In both cases where this has happened there seemed to be a few packages hitting the table to get a new user_var at about the same time. And in both cases lots of data was written (40 million rows, 60 million rows) - my thinking is that that means the writes were happening for a while.
Sorry to be both long-winded AND vague. A winning combination! Does this sound familiar to anyone? Thanks.
Updating to show the SP I use to get the user_var:
CREATE PROCEDURE [dbo].[sp_GetRunIDForPackage] (#pkg varchar(50)) AS
-- add a new entry for this run of this package - the RUN_ID is an IDENTITY column and so
-- will get created for us
INSERT INTO shared.STAGE_LOAD_JOB( EFFECTIVE_TS, EXECUTED_BY )
VALUES( getdate(), #pkg )
-- now go back into the table and get the new RUN_ID for this package
SELECT MAX( RUN_ID )
FROM shared.STAGE_LOAD_JOB
WHERE EXECUTED_BY = #pkg
Is this variable being accessed lots of times, from lots of places? Do you have a bunch of parallel data flows using the same variable?
We've encountered a bug in both SQL 2005 and 2008 whereby a "race condition" causes the variable to be inaccessable from some threads, and the default value is used. In our case, the variable was our "base folder" location for packages, causing our overall execution control package to not find its sub-packages.

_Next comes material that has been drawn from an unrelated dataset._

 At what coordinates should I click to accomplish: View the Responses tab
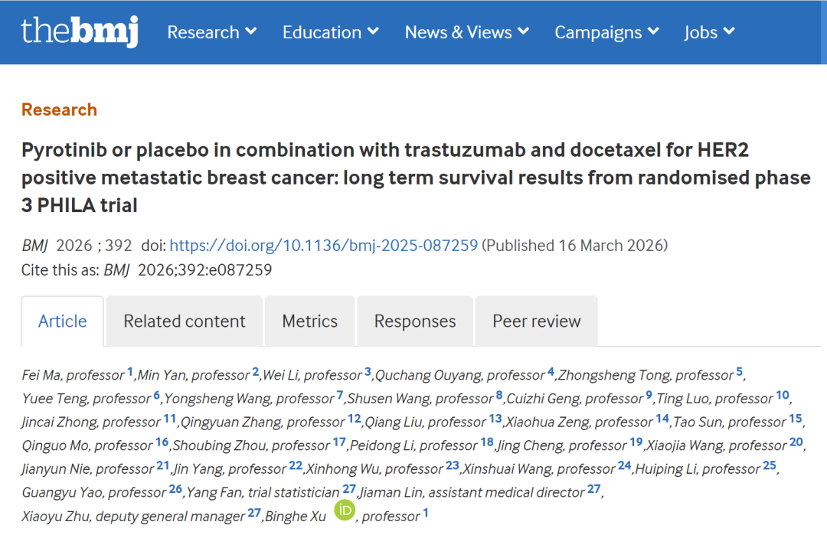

More detail here: SSIS Intermittent variable error: The system cannot find the file specified
Unfortunately, the work-around is to hard-code a default value into the variable that will work when the race condition happens. Easy for us (set base folder to be correct for our prod environment), but looks a lot hard for your issue.
Perhaps you could use multiple variables (one for each data flow), and a bunch of Execute SQL tasks to populate those variables? REALLY ugly, but it should help.
Did you check the value of user_var before getting to the Derived Column Component? It sounds like user_var may be 0 so you are doing run_id = user_var; run_id = 0. I may be naive to think it is that simple but that's the first thing I would check.
Given the procedure code, you might want to replace this:
SELECT MAX( RUN_ID )
FROM shared.STAGE_LOAD_JOB
WHERE EXECUTED_BY = #pkg
with this:
select scope_identity()
The scope_identity() function returns the identity that was entered in the current scope, which is the procedure. Not sure if this will solve the problem, but I find it best to work through them all as they might have unrelated consequences.